Stored data entries:
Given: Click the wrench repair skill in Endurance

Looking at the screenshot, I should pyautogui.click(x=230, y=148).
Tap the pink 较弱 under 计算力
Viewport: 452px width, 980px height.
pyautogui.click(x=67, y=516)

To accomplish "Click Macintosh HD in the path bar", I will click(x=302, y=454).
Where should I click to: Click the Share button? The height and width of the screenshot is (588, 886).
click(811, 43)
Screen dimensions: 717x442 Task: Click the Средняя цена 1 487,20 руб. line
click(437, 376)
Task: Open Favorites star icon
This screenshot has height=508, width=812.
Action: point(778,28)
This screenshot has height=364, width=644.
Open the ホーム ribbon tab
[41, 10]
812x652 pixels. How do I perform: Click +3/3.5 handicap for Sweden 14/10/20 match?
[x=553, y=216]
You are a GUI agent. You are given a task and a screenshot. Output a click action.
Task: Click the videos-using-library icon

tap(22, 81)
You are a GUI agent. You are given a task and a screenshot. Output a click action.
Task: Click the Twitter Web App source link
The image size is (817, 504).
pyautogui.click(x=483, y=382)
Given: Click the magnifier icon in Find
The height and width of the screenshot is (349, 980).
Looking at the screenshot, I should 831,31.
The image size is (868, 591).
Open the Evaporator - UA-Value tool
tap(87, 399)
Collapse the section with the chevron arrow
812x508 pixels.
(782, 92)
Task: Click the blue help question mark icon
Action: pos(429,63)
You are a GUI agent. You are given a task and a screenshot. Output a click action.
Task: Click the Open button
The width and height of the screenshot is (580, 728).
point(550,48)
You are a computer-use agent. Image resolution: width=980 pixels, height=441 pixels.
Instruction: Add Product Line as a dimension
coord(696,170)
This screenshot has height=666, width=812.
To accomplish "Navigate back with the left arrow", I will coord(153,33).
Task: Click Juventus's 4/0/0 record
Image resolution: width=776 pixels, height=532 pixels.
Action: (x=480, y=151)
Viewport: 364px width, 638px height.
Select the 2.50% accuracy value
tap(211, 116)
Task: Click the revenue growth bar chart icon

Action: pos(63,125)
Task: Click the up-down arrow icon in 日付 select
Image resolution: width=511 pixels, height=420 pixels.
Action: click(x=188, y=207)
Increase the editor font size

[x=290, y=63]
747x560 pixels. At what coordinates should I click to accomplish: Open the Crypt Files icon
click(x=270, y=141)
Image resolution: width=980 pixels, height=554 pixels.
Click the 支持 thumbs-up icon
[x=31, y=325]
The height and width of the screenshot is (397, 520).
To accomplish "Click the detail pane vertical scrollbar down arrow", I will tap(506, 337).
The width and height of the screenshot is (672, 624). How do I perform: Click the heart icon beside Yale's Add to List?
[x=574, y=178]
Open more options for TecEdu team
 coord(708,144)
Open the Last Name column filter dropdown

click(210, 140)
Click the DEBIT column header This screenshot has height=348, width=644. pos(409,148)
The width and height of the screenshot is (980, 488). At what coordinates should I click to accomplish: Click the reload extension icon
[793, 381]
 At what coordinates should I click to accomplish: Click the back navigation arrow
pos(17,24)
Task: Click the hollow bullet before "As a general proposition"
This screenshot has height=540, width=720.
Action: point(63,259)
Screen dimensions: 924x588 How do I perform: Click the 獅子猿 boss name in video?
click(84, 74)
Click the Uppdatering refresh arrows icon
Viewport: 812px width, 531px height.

■ **EXERCISE BRIEF**
Write the data out again. Match it word for word.

■ **SOLVED PROBLEM**
Given: Click the wrench repair skill in Endurance

Looking at the screenshot, I should pyautogui.click(x=230, y=148).
Tap the pink 较弱 under 计算力
Viewport: 452px width, 980px height.
pyautogui.click(x=67, y=516)

To accomplish "Click Macintosh HD in the path bar", I will click(x=302, y=454).
Where should I click to: Click the Share button? The height and width of the screenshot is (588, 886).
click(811, 43)
Screen dimensions: 717x442 Task: Click the Средняя цена 1 487,20 руб. line
click(437, 376)
Task: Open Favorites star icon
This screenshot has height=508, width=812.
Action: point(778,28)
This screenshot has height=364, width=644.
Open the ホーム ribbon tab
[41, 10]
812x652 pixels. How do I perform: Click +3/3.5 handicap for Sweden 14/10/20 match?
[x=553, y=216]
You are a GUI agent. You are given a task and a screenshot. Output a click action.
Task: Click the videos-using-library icon

tap(22, 81)
You are a GUI agent. You are given a task and a screenshot. Output a click action.
Task: Click the Twitter Web App source link
The image size is (817, 504).
pyautogui.click(x=483, y=382)
Given: Click the magnifier icon in Find
The height and width of the screenshot is (349, 980).
Looking at the screenshot, I should 831,31.
The image size is (868, 591).
Open the Evaporator - UA-Value tool
tap(87, 399)
Collapse the section with the chevron arrow
812x508 pixels.
(782, 92)
Task: Click the blue help question mark icon
Action: pos(429,63)
You are a GUI agent. You are given a task and a screenshot. Output a click action.
Task: Click the Open button
The width and height of the screenshot is (580, 728).
point(550,48)
You are a computer-use agent. Image resolution: width=980 pixels, height=441 pixels.
Instruction: Add Product Line as a dimension
coord(696,170)
This screenshot has height=666, width=812.
To accomplish "Navigate back with the left arrow", I will coord(153,33).
Task: Click Juventus's 4/0/0 record
Image resolution: width=776 pixels, height=532 pixels.
Action: (x=480, y=151)
Viewport: 364px width, 638px height.
Select the 2.50% accuracy value
tap(211, 116)
Task: Click the revenue growth bar chart icon

Action: pos(63,125)
Task: Click the up-down arrow icon in 日付 select
Image resolution: width=511 pixels, height=420 pixels.
Action: click(x=188, y=207)
Increase the editor font size

[x=290, y=63]
747x560 pixels. At what coordinates should I click to accomplish: Open the Crypt Files icon
click(x=270, y=141)
Image resolution: width=980 pixels, height=554 pixels.
Click the 支持 thumbs-up icon
[x=31, y=325]
The height and width of the screenshot is (397, 520).
To accomplish "Click the detail pane vertical scrollbar down arrow", I will tap(506, 337).
The width and height of the screenshot is (672, 624). How do I perform: Click the heart icon beside Yale's Add to List?
[x=574, y=178]
Open more options for TecEdu team
 coord(708,144)
Open the Last Name column filter dropdown

click(210, 140)
Click the DEBIT column header This screenshot has height=348, width=644. pos(409,148)
The width and height of the screenshot is (980, 488). At what coordinates should I click to accomplish: Click the reload extension icon
[793, 381]
 At what coordinates should I click to accomplish: Click the back navigation arrow
pos(17,24)
Task: Click the hollow bullet before "As a general proposition"
This screenshot has height=540, width=720.
Action: point(63,259)
Screen dimensions: 924x588 How do I perform: Click the 獅子猿 boss name in video?
click(84, 74)
Click the Uppdatering refresh arrows icon
Viewport: 812px width, 531px height.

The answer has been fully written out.